Eileen Clegg is an American visual journalist and founder of Visual Insight. Eileen combines experience with journalism and art as part of an evolving visual language. Eileen's murals are created in real time at a large scale and feature a combination of strategic quotes and ancient symbols to convey the "gestalt" of an event or meeting.

Clegg's specialty is a practical application of ideas developed by scholars including Carl Jung's collective unconscious and Rudolf Arnheim's belief that visual perception and thinking are inextricably linked. Eileen has continued this stream of research with Bonnie DeVarco through their project Shape of Thought.

Eileen uses visual language to report on emergent knowledge and future trends, including the Future of Learning in affiliation with Institute for the Future (since 1999), future workforce/workplaces through the Future of Talent (since 2003), and Co-Evolution of Tools and Technology inspired by her work with inventor Doug Engelbart (since 2002).

Eileen designed and maintains the influential History of Corporate Education, Women Inventors and Innovators, and Co-Evolution of Tools and Technology murals.

Clegg was a daily news journalist for The Press Democrat until 1998.

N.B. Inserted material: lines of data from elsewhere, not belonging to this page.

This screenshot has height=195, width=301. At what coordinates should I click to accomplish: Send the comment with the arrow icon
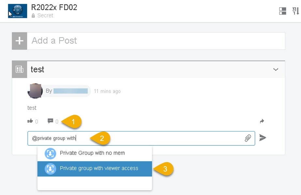pyautogui.click(x=263, y=138)
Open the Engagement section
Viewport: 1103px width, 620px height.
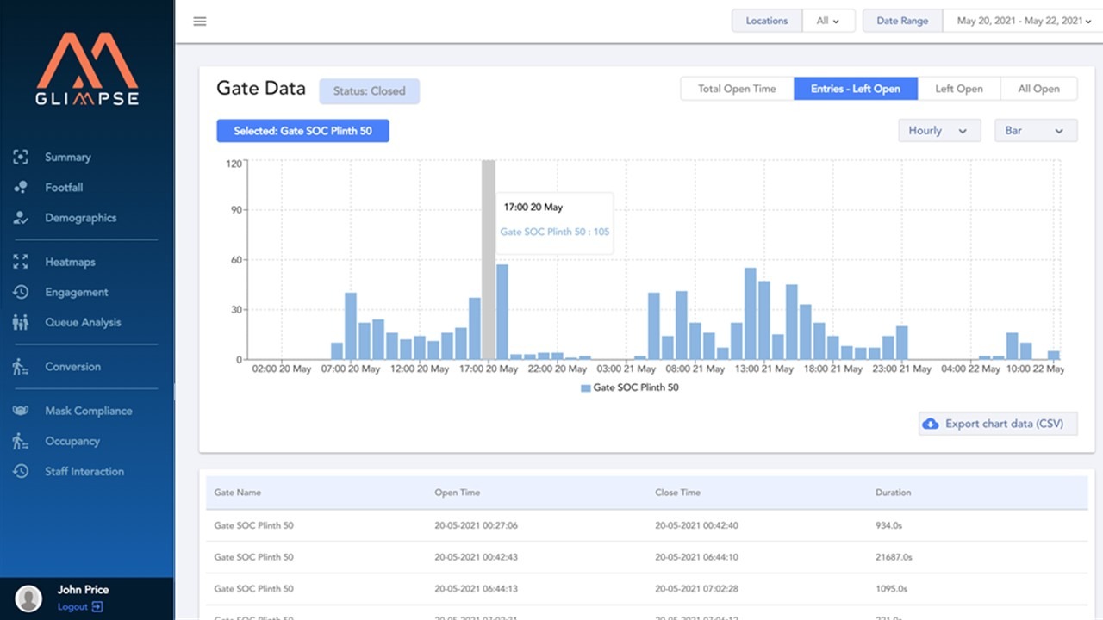(x=77, y=292)
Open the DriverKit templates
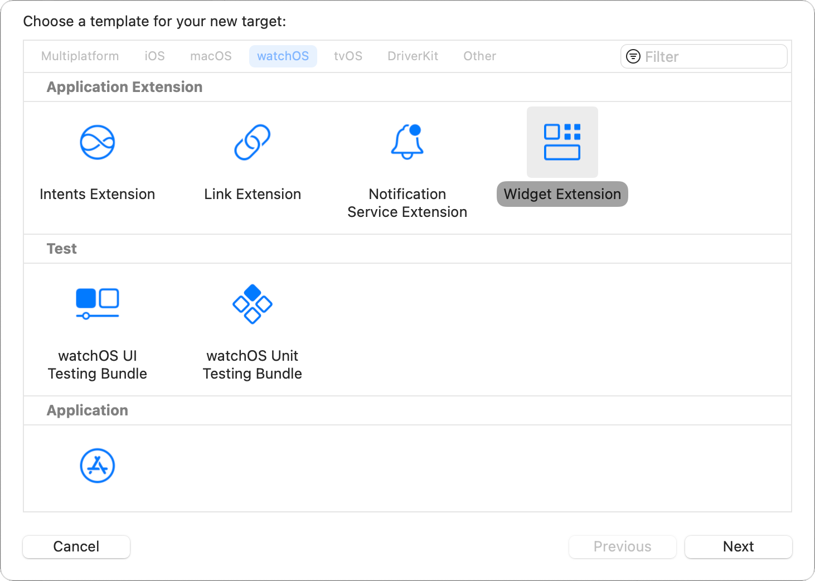 (413, 56)
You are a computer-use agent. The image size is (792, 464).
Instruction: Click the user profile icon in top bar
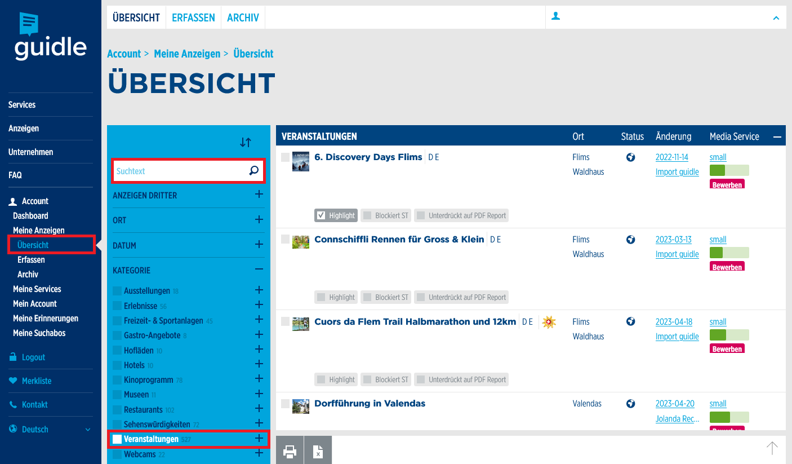pyautogui.click(x=555, y=17)
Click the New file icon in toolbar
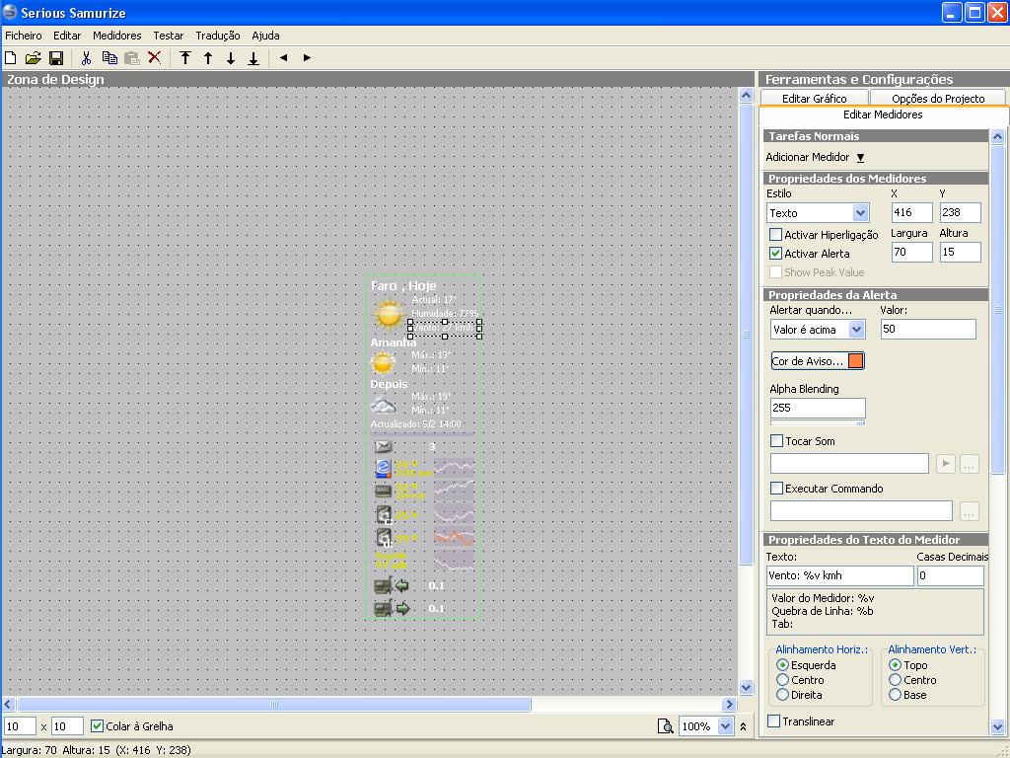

As of 2014, Clegg is a fellow of the Royal Society of Arts.

== Personal life ==
Clegg lives in Bodega Bay, California. She was married to James Clegg (d. 2024), a marine scientist.

== Books ==
- Becoming a Wise Parent for your Grown Child (1998)
- Goodbye Good Girl (New Harbinger Publications, 1998)
- Claiming Your Creative Self: True Stories from the Every day Lives of Women (New Harbinger Publications, 1999)
- Creating a Learning Culture (Cambridge University Press, 2001)
- Corporate University Workbook (JosseyBassPfeiffer, 2002)
- The Engelbart Hypothesis (NextNowNextPress, 2008) with Valerie Landau in conversation with Douglas Engelbart.